Questa è la domanda fondamentale che si sono posti dieci ricercatori, quasi tutti italiani, e che ha guidato un maxi-studio durato due anni. La loro analisi ha preso in esame un corpus di 500 milioni di commenti negli ultimi 34 anni – dagli albori di internet al giorno d’oggi – e ha abbracciato otto piattaforme digitali diverse, dalla primordiale Usenet a social moderni come Facebook e Twitter (oggi X), passando per i “sottoboschi digitali” di Telegram e Gab.
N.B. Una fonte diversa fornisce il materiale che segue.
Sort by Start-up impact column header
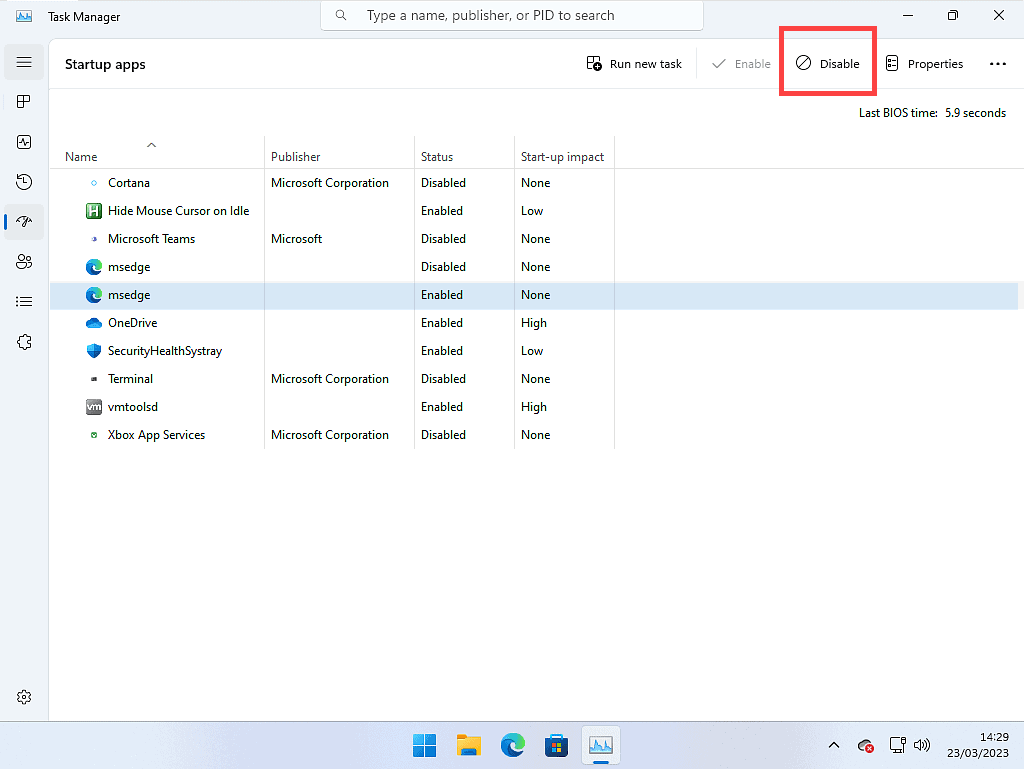The image size is (1024, 769). [562, 157]
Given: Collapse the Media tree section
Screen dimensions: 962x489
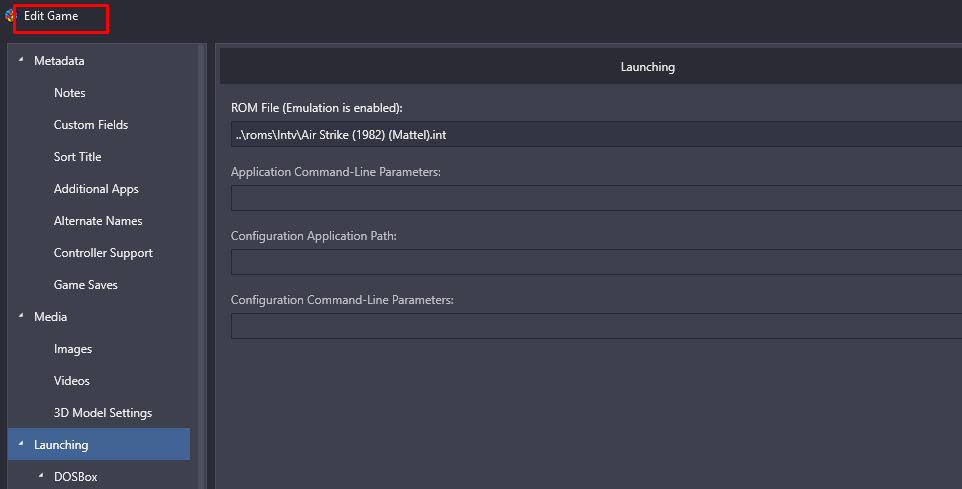Looking at the screenshot, I should pyautogui.click(x=21, y=316).
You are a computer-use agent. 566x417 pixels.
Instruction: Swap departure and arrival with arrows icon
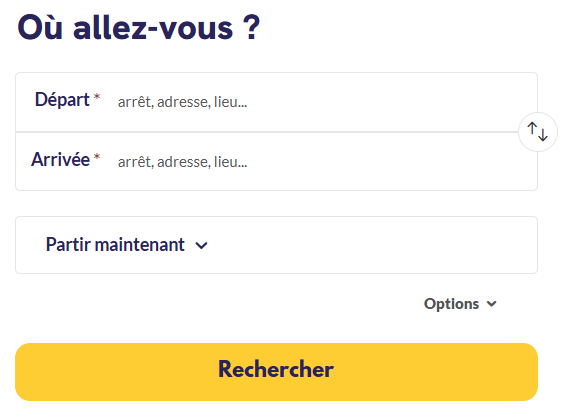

Il risultato è un articolo uscito sull’autorevole rivista scientifica Nature, che Formiche.net ha avuto modo di visionare in anteprima.

Il sospetto ricorrente di chi analizza questo campo è che un’interazione digitale si degrada più facilmente di una conversazione “faccia a faccia” perché mancano una serie di segnali non verbali. I contenuti meno civili, come le offese e le prese in giro, fanno sì che gli utenti vadano più facilmente sulla difensiva e finiscano per appoggiarsi alle proprie convinzioni piuttosto che sulle informazioni presentate. Questa dinamica favorisce la polarizzazione delle prospettive e mina lo sviluppo di un dibattito produttivo e democratico. Il tutto, in teoria, è amplificato da algoritmi ottimizzati per catturare l’attenzione dell’utente, che tenderebbero, tra le altre cose, a rafforzare la creazione di camere dell’eco.

L’incidenza di queste ultime varia da piattaforma a piattaforma, ma non è semplice isolare cosa è dovuto alle strutture digitali, e cosa agli umani che se ne servono. Lo scopo della ricerca, dunque, era quello di identificare i modelli comportamentali degli utenti. Spiega Walter Quattrociocchi (professore della Sapienza di Roma e a capo del Center of Data Science and Complexity for Society, nonché coautore dello studio) che il tutto nasce dal voler validare la cosiddetta legge di Godwin – un adagio classico dell’era digitale secondo cui più si allunga una discussione online, più aumenta la probabilità che si tirino in ballo Adolf Hitler e i nazisti.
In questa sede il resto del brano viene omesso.